Identification and characterization of deep nitrogen acceptors in β-Ga2O3 using defect spectroscopies

The ability to achieve highly resistive beta-phase gallium oxide (β-Ga2O3) layers and substrates is critical for β-Ga2O3 high voltage and RF devices. To date, the most common approach involves doping with iron (Fe), which generates a moderately deep acceptor-like defect state located at EC-0.8 eV in the β-Ga2O3 bandgap. Recently, there has been growing interest in alternative acceptors, such as magnesium (Mg) and nitrogen (N), due to their predicted deeper energy levels, which could avoid inadvertent charge modulation during device operation. In this work, a systematic study that makes direct correlations between the introduction of N using ion implantation and the observation of a newly observed deep level at EC-2.9 eV detected by deep-level optical spectroscopy (DLOS) is presented. The concentration of this state displayed a monotonic dependence with N concentration over a range of implant conditions, as confirmed by secondary ion mass spectrometry (SIMS). With a near 1:1 match in absolute N and EC-2.9 eV trap concentrations from SIMS and DLOS, respectively, which also matched the measured removal of free electrons from capacitance-voltage studies, this indicates that N contributes a very efficiently incorporated compensating defect.

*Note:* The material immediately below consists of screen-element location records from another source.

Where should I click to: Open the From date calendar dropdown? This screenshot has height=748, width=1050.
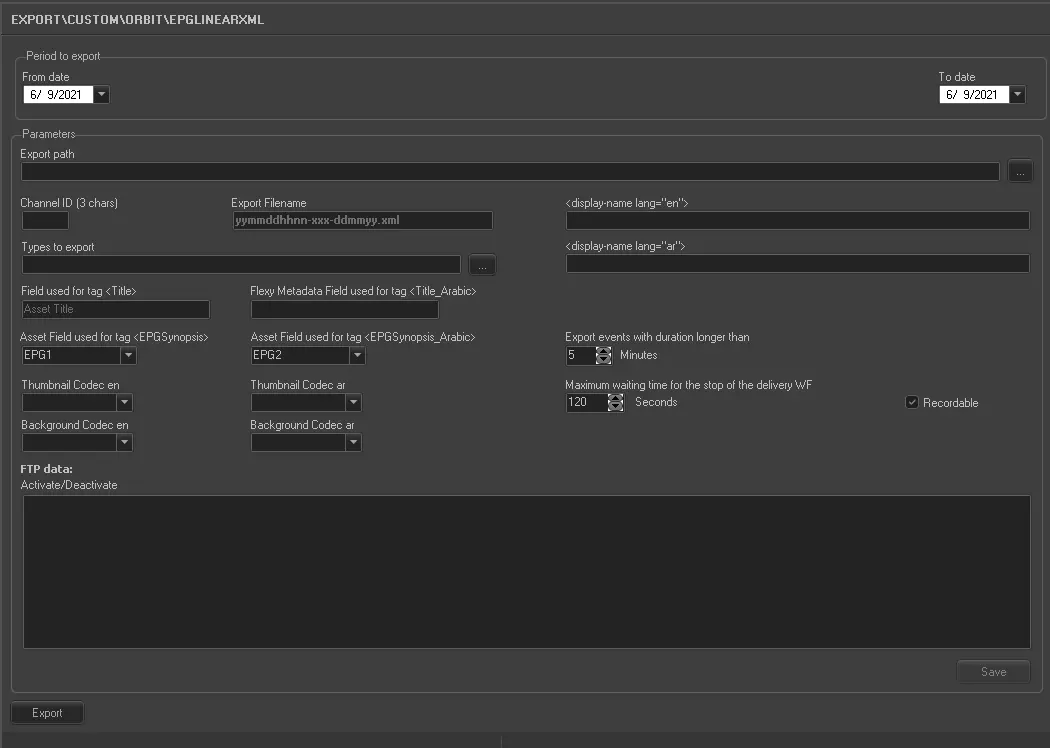click(102, 95)
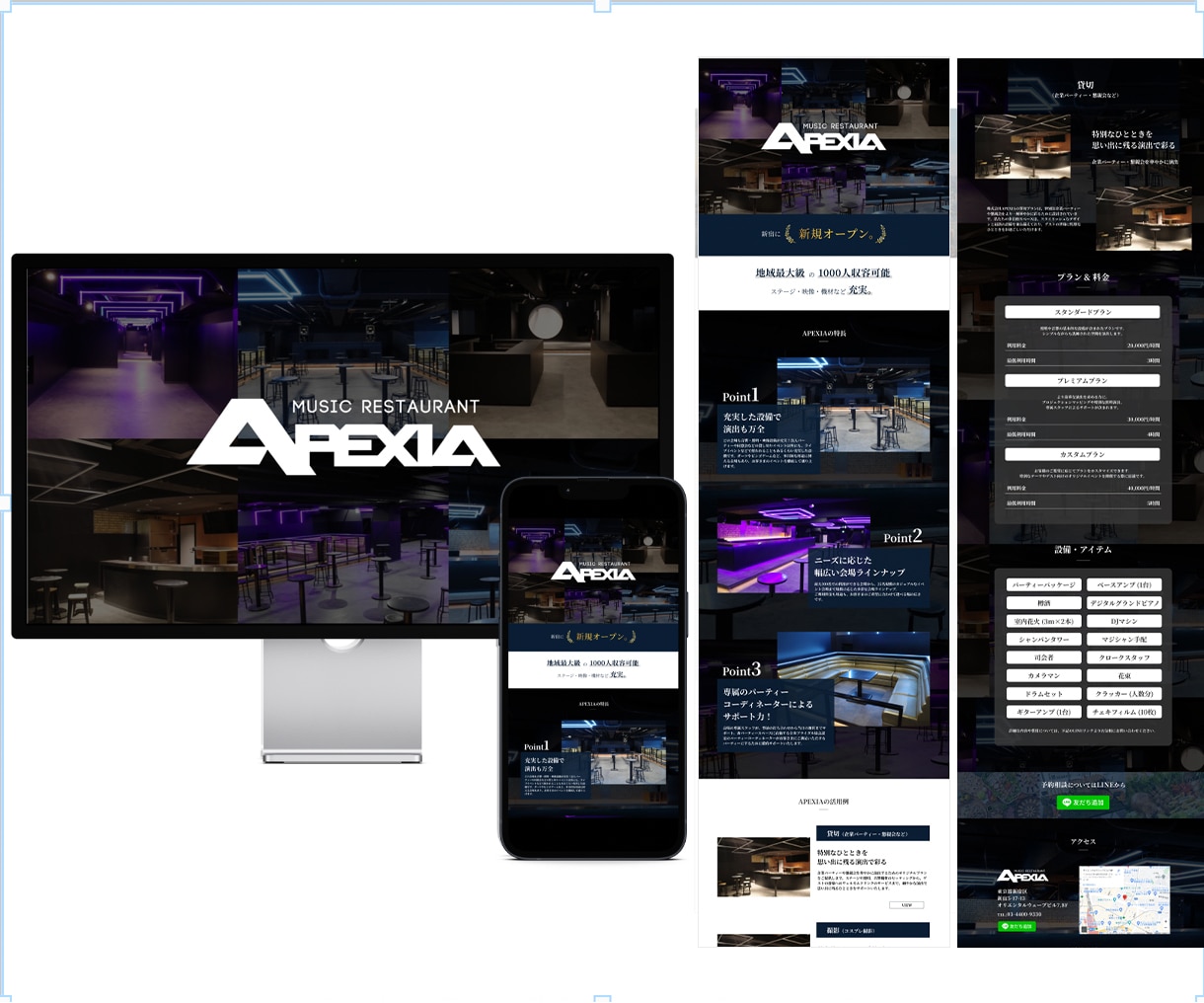The height and width of the screenshot is (1003, 1204).
Task: Click the APEXIA logo in the アクセス footer
Action: tap(1022, 876)
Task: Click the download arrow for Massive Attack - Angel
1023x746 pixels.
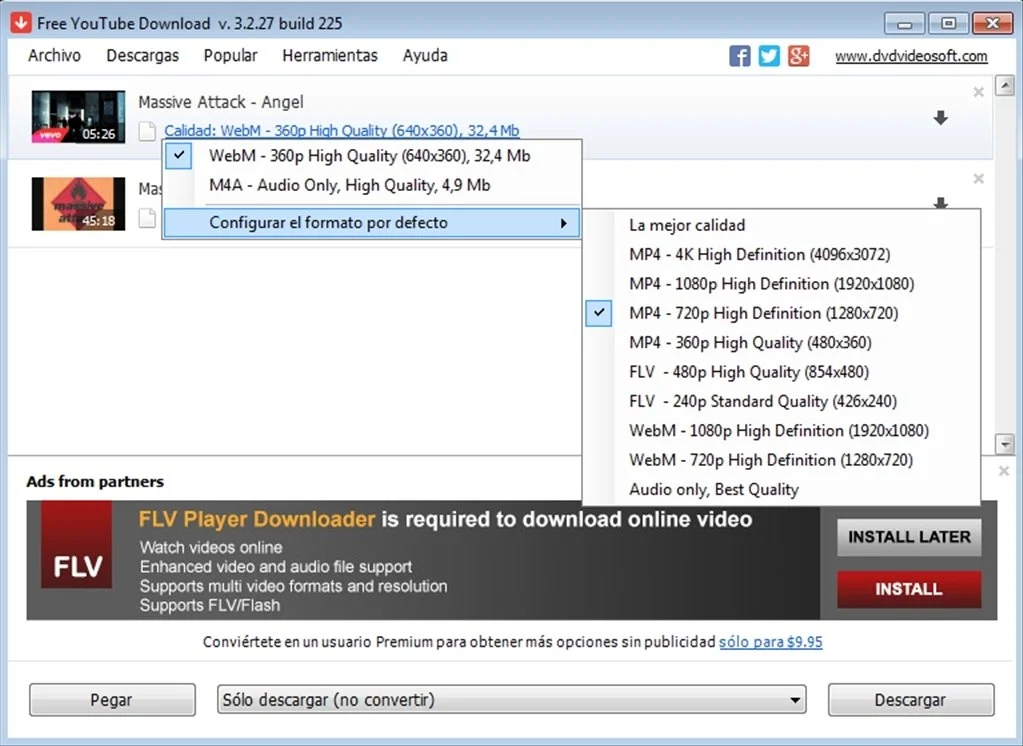Action: point(940,117)
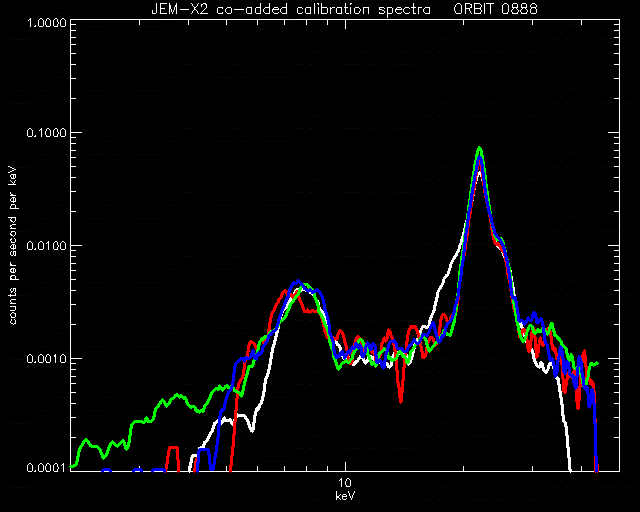Click the 0.0001 y-axis tick label
The height and width of the screenshot is (512, 640).
click(46, 467)
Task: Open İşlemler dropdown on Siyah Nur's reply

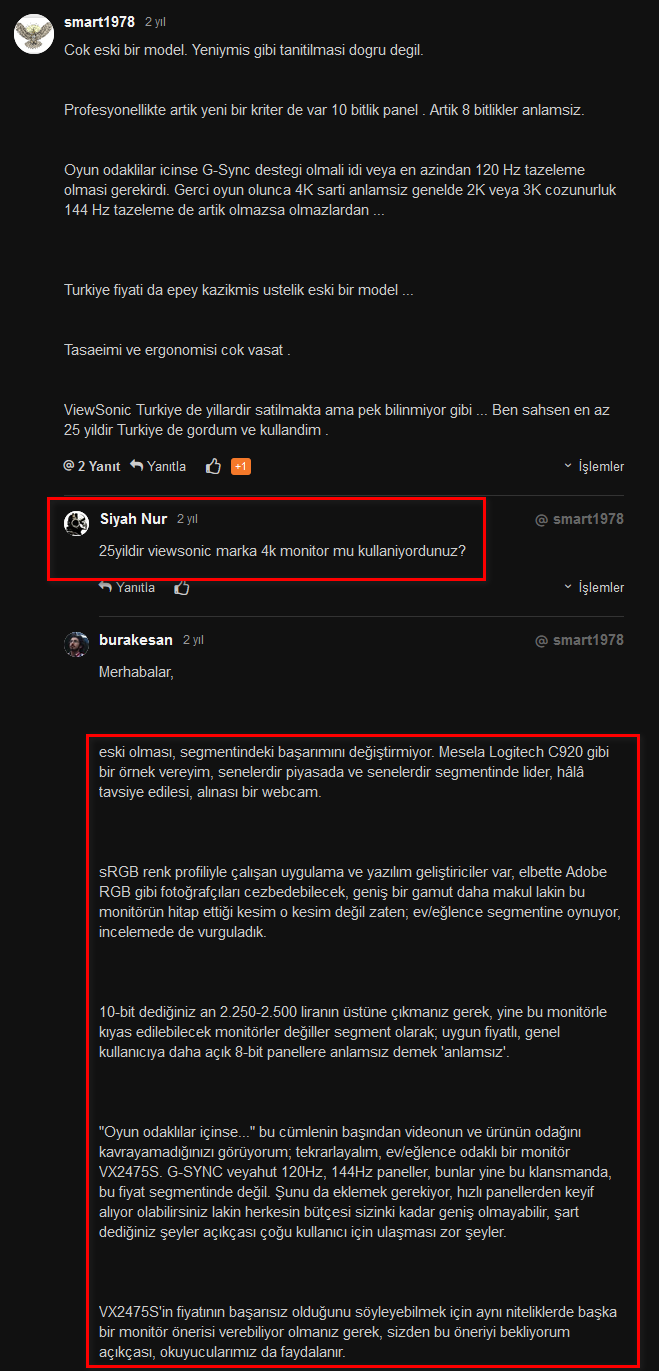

Density functional theory calculations confirm the assignment of this state to be an N (0/−1) acceptor with a configuration of N occupying the oxygen site III [NO(III)]. The near ideal efficiency for this state to compensate free electrons and its location toward the midgap region of the β-Ga2O3 bandgap demonstrates the potential of N doping as a promising approach for producing semi-insulating β-Ga2O3.